Aim of the exercise
The result should be an exact copy of the lines from the one with "Given: Show the" through the last line of the data below, both included.

Data extracts
*** Block opens ***

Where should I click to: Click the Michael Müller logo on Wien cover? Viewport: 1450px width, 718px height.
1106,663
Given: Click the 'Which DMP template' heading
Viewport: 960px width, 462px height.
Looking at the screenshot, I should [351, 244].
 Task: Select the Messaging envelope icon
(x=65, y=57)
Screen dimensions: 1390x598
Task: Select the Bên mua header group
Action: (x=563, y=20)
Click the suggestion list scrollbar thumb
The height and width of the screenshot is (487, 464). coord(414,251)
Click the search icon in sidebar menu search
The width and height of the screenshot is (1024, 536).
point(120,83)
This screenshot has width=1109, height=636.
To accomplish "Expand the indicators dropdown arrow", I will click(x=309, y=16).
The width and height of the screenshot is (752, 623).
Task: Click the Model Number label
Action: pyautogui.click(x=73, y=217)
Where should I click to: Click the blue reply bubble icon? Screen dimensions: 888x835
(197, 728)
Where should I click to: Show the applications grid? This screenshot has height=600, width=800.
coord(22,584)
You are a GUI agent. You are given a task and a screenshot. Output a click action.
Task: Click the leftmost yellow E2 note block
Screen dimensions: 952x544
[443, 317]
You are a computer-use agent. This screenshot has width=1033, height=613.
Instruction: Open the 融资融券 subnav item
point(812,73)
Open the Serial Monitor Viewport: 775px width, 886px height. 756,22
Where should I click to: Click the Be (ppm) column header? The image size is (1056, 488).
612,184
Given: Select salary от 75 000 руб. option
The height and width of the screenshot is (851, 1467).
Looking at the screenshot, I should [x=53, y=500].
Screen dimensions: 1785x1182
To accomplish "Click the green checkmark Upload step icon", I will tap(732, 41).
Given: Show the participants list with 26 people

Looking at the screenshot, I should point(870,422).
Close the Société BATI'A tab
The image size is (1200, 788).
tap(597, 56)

*** Block closes ***

Answer
Given: Show the participants list with 26 people

Looking at the screenshot, I should point(870,422).
Close the Société BATI'A tab
The image size is (1200, 788).
tap(597, 56)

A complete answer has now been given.